• **Directive**:
Reproduce all of the following material word for word, keeping every line as it is.

• **Records for this task**:
####

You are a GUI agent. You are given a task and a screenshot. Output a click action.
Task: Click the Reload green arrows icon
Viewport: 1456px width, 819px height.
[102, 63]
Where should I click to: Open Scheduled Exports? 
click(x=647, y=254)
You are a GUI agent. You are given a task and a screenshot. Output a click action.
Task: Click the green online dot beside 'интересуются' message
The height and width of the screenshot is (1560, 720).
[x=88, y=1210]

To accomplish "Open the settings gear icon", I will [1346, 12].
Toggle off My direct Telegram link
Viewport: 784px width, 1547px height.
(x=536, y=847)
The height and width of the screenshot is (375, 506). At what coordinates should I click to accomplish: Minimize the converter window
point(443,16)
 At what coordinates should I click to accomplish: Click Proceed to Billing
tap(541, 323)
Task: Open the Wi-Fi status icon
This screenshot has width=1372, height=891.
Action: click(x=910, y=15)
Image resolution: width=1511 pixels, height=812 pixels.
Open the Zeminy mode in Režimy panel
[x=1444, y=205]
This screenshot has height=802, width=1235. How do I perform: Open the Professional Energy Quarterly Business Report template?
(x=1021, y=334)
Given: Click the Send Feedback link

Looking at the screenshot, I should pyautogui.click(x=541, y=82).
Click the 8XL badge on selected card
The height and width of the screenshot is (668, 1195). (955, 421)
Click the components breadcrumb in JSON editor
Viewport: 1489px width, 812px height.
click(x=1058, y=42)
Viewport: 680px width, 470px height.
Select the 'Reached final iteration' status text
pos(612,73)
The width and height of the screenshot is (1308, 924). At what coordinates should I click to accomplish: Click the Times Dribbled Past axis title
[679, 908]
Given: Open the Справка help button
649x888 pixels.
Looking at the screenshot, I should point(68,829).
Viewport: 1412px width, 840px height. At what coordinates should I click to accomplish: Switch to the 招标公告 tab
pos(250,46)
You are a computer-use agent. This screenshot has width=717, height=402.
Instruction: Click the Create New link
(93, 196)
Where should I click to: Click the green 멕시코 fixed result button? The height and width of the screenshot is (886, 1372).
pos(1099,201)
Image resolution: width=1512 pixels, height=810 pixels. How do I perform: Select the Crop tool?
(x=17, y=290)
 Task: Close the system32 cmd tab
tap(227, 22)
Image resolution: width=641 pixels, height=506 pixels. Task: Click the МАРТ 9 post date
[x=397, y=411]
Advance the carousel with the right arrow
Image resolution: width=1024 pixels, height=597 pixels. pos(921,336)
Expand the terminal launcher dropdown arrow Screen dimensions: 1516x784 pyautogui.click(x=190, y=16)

####

• **Answer in full**:
You are a GUI agent. You are given a task and a screenshot. Output a click action.
Task: Click the Reload green arrows icon
Viewport: 1456px width, 819px height.
[102, 63]
Where should I click to: Open Scheduled Exports? 
click(x=647, y=254)
You are a GUI agent. You are given a task and a screenshot. Output a click action.
Task: Click the green online dot beside 'интересуются' message
The height and width of the screenshot is (1560, 720).
[x=88, y=1210]

To accomplish "Open the settings gear icon", I will [1346, 12].
Toggle off My direct Telegram link
Viewport: 784px width, 1547px height.
(x=536, y=847)
The height and width of the screenshot is (375, 506). At what coordinates should I click to accomplish: Minimize the converter window
point(443,16)
 At what coordinates should I click to accomplish: Click Proceed to Billing
tap(541, 323)
Task: Open the Wi-Fi status icon
This screenshot has width=1372, height=891.
Action: click(x=910, y=15)
Image resolution: width=1511 pixels, height=812 pixels.
Open the Zeminy mode in Režimy panel
[x=1444, y=205]
This screenshot has height=802, width=1235. How do I perform: Open the Professional Energy Quarterly Business Report template?
(x=1021, y=334)
Given: Click the Send Feedback link

Looking at the screenshot, I should pyautogui.click(x=541, y=82).
Click the 8XL badge on selected card
The height and width of the screenshot is (668, 1195). (955, 421)
Click the components breadcrumb in JSON editor
Viewport: 1489px width, 812px height.
click(x=1058, y=42)
Viewport: 680px width, 470px height.
Select the 'Reached final iteration' status text
pos(612,73)
The width and height of the screenshot is (1308, 924). At what coordinates should I click to accomplish: Click the Times Dribbled Past axis title
[679, 908]
Given: Open the Справка help button
649x888 pixels.
Looking at the screenshot, I should point(68,829).
Viewport: 1412px width, 840px height. At what coordinates should I click to accomplish: Switch to the 招标公告 tab
pos(250,46)
You are a computer-use agent. This screenshot has width=717, height=402.
Instruction: Click the Create New link
(93, 196)
Where should I click to: Click the green 멕시코 fixed result button? The height and width of the screenshot is (886, 1372).
pos(1099,201)
Image resolution: width=1512 pixels, height=810 pixels. How do I perform: Select the Crop tool?
(x=17, y=290)
 Task: Close the system32 cmd tab
tap(227, 22)
Image resolution: width=641 pixels, height=506 pixels. Task: Click the МАРТ 9 post date
[x=397, y=411]
Advance the carousel with the right arrow
Image resolution: width=1024 pixels, height=597 pixels. pos(921,336)
Expand the terminal launcher dropdown arrow Screen dimensions: 1516x784 pyautogui.click(x=190, y=16)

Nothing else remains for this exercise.